• _Required action_
Please give back only the lines below from the one containing "shop@manaraga.ru (994, 1115)" to the one containing "Подписаться (1094, 797)", each repeated word for word, both ends included.

Dataset entries:
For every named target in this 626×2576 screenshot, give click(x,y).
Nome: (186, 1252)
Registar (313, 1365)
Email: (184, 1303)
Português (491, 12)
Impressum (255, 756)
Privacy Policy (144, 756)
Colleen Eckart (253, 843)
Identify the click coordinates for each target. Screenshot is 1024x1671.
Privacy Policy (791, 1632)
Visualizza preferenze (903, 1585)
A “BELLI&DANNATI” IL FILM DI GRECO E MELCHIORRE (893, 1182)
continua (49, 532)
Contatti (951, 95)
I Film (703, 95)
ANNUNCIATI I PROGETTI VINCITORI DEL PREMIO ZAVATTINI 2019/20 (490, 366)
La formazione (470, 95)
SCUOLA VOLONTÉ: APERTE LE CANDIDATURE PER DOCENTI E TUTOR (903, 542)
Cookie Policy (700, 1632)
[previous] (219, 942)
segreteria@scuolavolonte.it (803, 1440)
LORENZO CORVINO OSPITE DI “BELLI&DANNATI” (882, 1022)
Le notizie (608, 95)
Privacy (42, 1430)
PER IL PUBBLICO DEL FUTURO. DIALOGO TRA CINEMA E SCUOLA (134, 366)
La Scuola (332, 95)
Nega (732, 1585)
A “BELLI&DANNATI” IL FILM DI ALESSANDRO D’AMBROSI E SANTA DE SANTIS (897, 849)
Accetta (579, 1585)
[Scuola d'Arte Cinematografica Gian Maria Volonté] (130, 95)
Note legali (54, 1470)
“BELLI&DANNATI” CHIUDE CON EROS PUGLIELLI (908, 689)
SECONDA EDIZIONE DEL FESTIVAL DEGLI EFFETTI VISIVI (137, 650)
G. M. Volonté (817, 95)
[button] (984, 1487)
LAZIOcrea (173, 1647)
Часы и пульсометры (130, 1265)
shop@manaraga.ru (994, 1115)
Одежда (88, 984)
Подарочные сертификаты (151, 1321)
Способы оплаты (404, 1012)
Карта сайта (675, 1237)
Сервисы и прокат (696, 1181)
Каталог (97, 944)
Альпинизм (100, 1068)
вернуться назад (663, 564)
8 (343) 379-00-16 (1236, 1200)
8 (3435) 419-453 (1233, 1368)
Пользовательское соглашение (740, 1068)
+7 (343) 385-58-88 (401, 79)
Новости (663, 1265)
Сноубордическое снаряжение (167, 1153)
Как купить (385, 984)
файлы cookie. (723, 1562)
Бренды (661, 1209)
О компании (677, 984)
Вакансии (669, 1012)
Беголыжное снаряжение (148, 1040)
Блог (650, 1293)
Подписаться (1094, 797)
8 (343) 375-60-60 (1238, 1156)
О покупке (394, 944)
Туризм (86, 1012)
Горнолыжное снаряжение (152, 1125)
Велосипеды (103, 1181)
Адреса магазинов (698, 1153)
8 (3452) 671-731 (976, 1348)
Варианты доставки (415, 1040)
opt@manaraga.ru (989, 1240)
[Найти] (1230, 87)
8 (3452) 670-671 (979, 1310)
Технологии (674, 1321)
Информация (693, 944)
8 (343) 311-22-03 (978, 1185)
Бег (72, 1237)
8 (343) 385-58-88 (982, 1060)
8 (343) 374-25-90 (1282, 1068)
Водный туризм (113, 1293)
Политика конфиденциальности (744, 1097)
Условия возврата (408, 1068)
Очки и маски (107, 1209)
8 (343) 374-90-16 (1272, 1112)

• _Solved problem_
shop@manaraga.ru (994, 1115)
Одежда (88, 984)
Подарочные сертификаты (151, 1321)
Способы оплаты (404, 1012)
Карта сайта (675, 1237)
Сервисы и прокат (696, 1181)
Каталог (97, 944)
Альпинизм (100, 1068)
вернуться назад (663, 564)
8 (343) 379-00-16 (1236, 1200)
8 (3435) 419-453 (1233, 1368)
Пользовательское соглашение (740, 1068)
+7 (343) 385-58-88 (401, 79)
Новости (663, 1265)
Сноубордическое снаряжение (167, 1153)
Как купить (385, 984)
файлы cookie. (723, 1562)
Бренды (661, 1209)
О компании (677, 984)
Вакансии (669, 1012)
Беголыжное снаряжение (148, 1040)
Блог (650, 1293)
Подписаться (1094, 797)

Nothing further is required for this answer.